Home care workers remain excluded from minimum wage and overtime protections standards under the Fair Labor Standards Act (FLSA) because of the “companionship exemption,” which has been in effect since 1974 and essentially considers home care workers to be “companions” to the elderly or infirm.
In December, President Obama proposed a new rule to revise the companionship exemption, but it still hasn’t been finalized and published in the Federal Register–the final step before implementation, PHI notes.
“Home care workers cannot wait any longer to be guaranteed minimum wage and overtime protections,” said Steve Edelstein, PHI national policy director, in a statement. “The Obama Administration must move quickly to ensure that home care workers, among the lowest paid workers in the nation, are no longer consigned to poverty by the antiquated companionship exemption. The rapidly growing $84 billion home care industry doesn’t need this subsidy to remain profitable.”

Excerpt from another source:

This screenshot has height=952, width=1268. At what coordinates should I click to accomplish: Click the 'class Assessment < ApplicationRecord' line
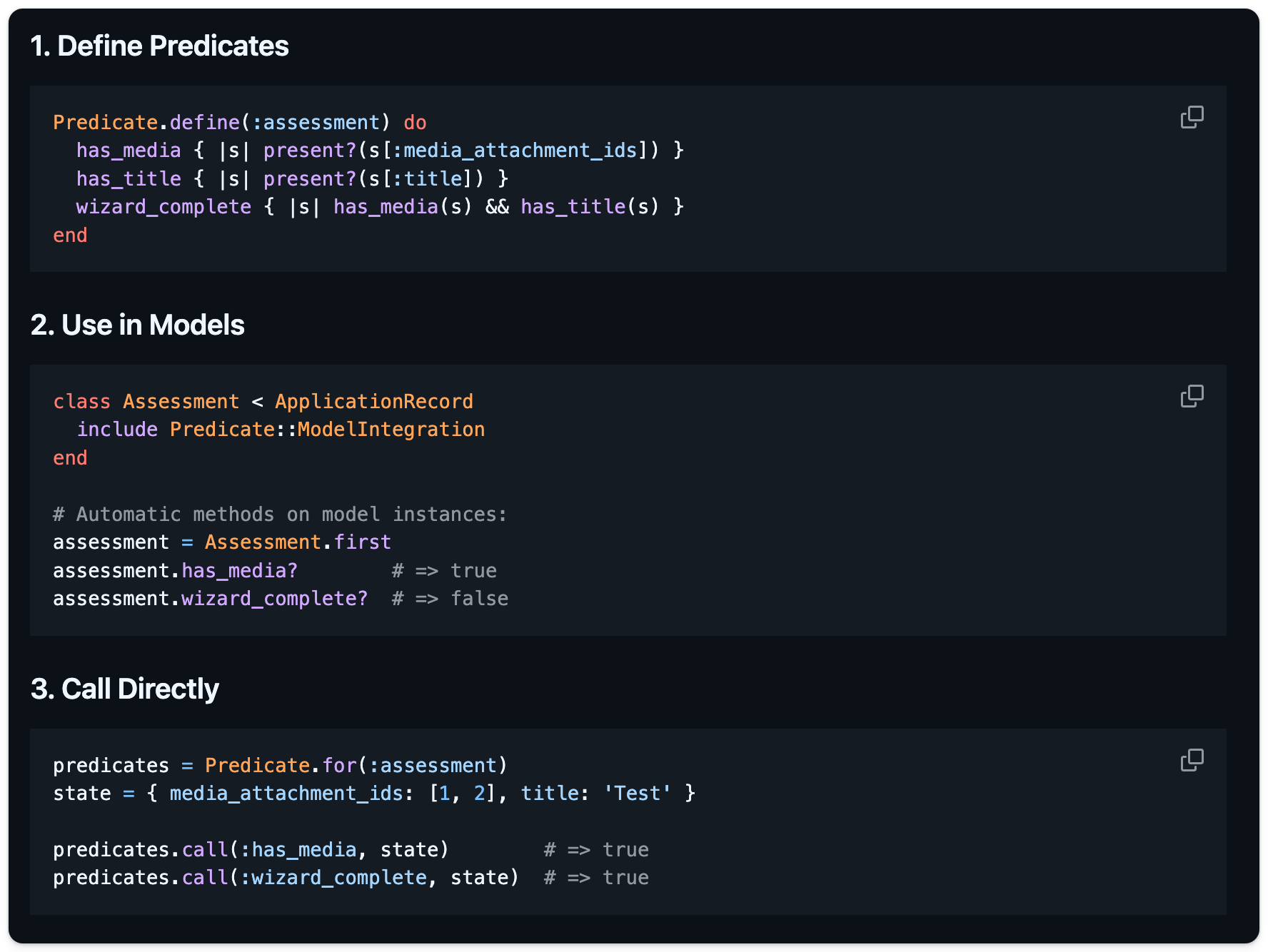pyautogui.click(x=263, y=402)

The U.S. Department of Labor (DOL) has tried before to revise the rule, at the end of President Clinton’s term, but the incoming Bush Administration undid the effort and PHI is worried the same thing could happen if President Obama doesn’t win a second term in the upcoming election.
During the public comment period that followed the release of the proposed rule, the DOL received more than 26,000 comments—19,000 of which were in favor of extending the federal minimum wage protections to home care workers, says the institute.
Previous PHI research has shown that half of home care workers earn poverty level wages and depend on public assistance to make ends meet. It’s the fastest growing occupation in the nation, and is expected to be among the top occupation to generate the most new jobs by 2020.